[% setvar title Getting Data Into Unicode Is Not Our Problem %]

This file is part of the Perl 6 Archive

Note: these documents may be out of date. Do not use as reference!

To see what is currently happening visit http://www.perl6.org/

TITLE

Getting Data Into Unicode Is Not Our Problem

VERSION

  Maintainer: Simon Cozens <simon@brecon.co.uk>
  Date: 25 Sep 2000
  Mailing List: perl6-internals@perl.org
  Number: 296
  Version: 1
  Status: Developing

ABSTRACT

Forget iconv, ICU, Encode, tcs and all that. Rule them out of scope, and we don't have to worry about them.

DESCRIPTION

One thing we've been pushing ahead with for 5.7.0 is character encoding translation support. Now, there are a bunch of libraries out there which already do this, and I mentioned some of them in the abstract. Choosing one of them is going to be problematic, because there'll always be users that won't have it; writing our own is Not Fun.

We can sidestep the whole issue by not even claiming to provide any character encoding support. Let's say that we're happy to convert ISO8859-1 into Unicode, since that's relatively trivial, but if the user's got anything more exotic, they have to provide us with Unicode themselves through the line discipline method.

This means that they can grab, from CP6AN or elsewhere, modules which support the conversion libraries they have currently installed, or, if they don't have any, which perform the conversions that they want. (Such as the nascent Encode module.)

This is economical for us, since we don't have to worry about encoding support; it's economical for the end user, since they can choose the library which best fits their needs.

IMPLEMENTATION

See RFC 311: Line Disciplines.

REFERENCES

The Encode module in bleadperl

RFC 311: Line Disciplines

WORK TO COMPLETE:
(A) Write out the part of the Unicode proposal that begins at the words "This is economical" and stops after "fits their needs.".
(B) List every library or tool that the abstract of the Unicode proposal names.
The records aren't needed here.

GIVEN INFORMATION:

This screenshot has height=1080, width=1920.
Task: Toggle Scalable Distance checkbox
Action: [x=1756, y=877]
---
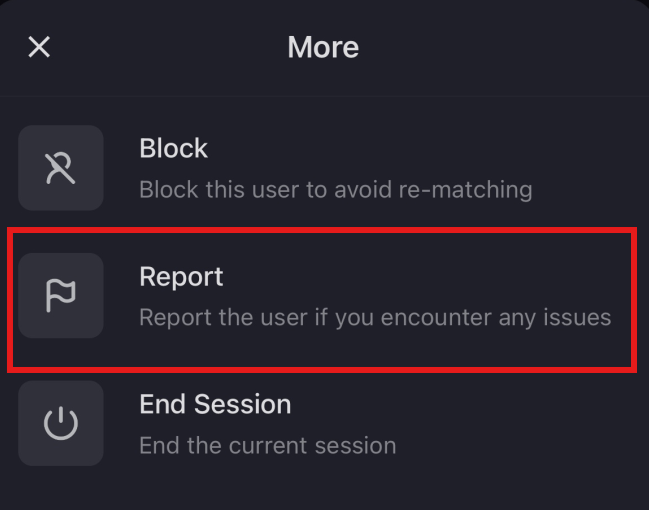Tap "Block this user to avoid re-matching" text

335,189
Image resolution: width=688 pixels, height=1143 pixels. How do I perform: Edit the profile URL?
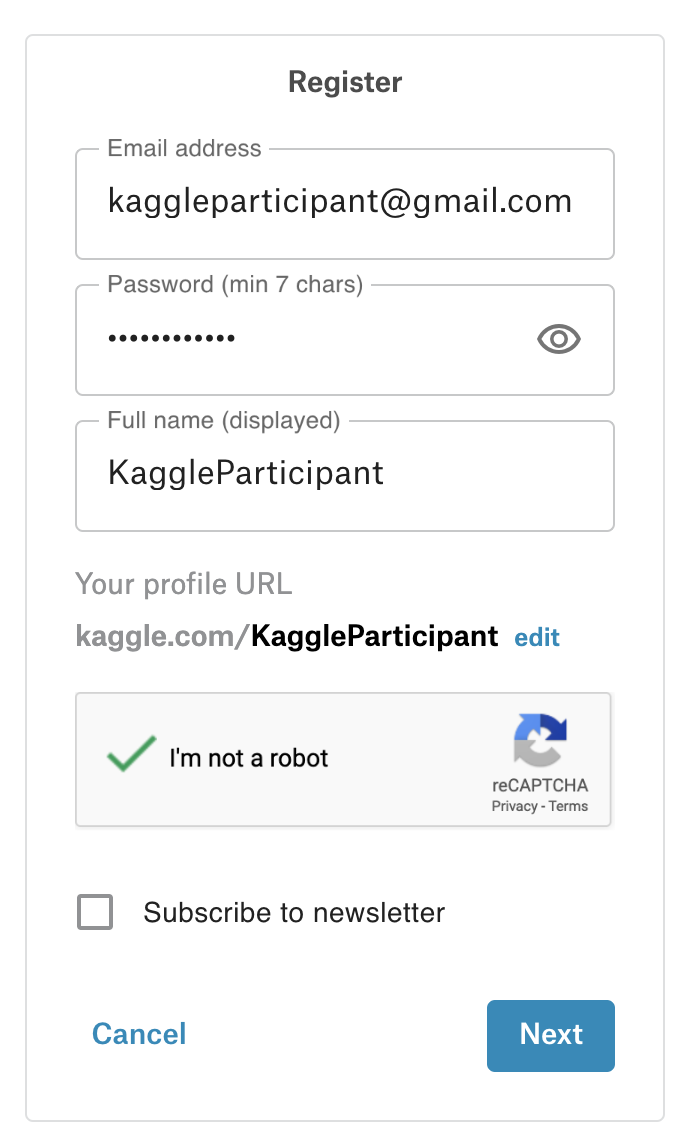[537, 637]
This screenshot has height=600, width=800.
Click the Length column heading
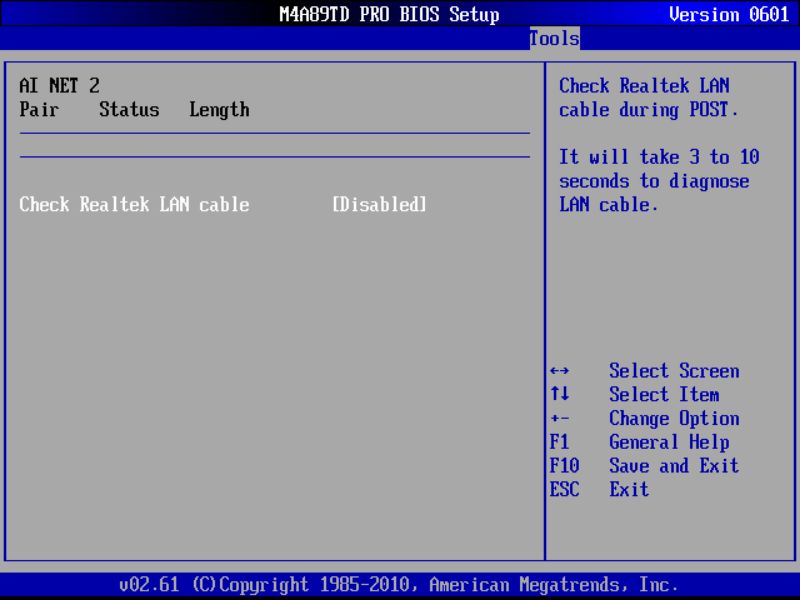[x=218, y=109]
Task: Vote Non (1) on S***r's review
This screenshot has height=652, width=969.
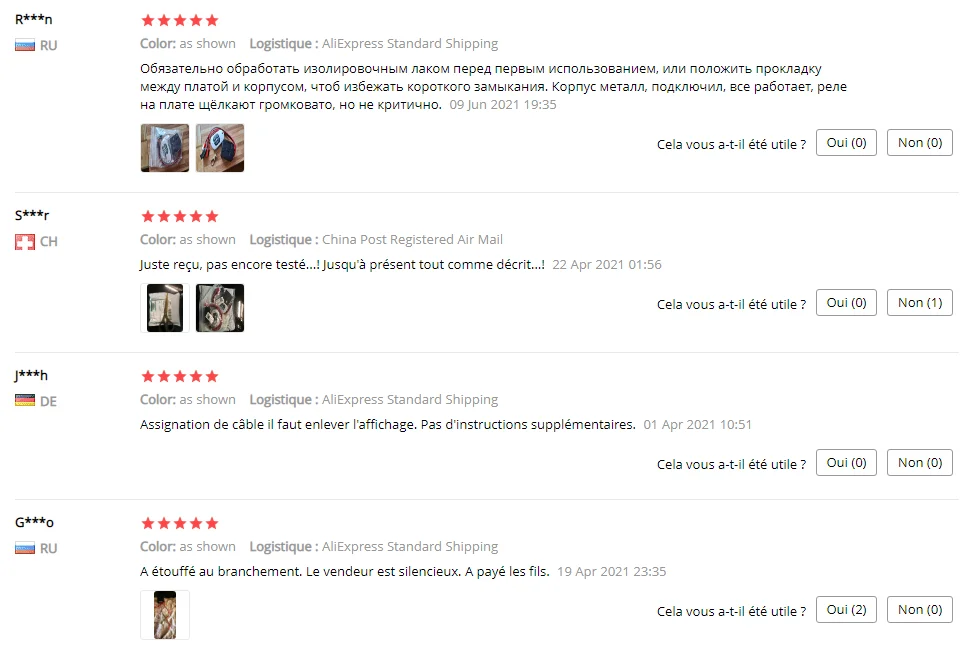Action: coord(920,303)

PER-TASK ANSWERS:
(A)
This is economical for us, since we don't have to worry about encoding support; it's economical for the end user, since they can choose the library which best fits their needs.

(B) iconv, ICU, Encode, tcs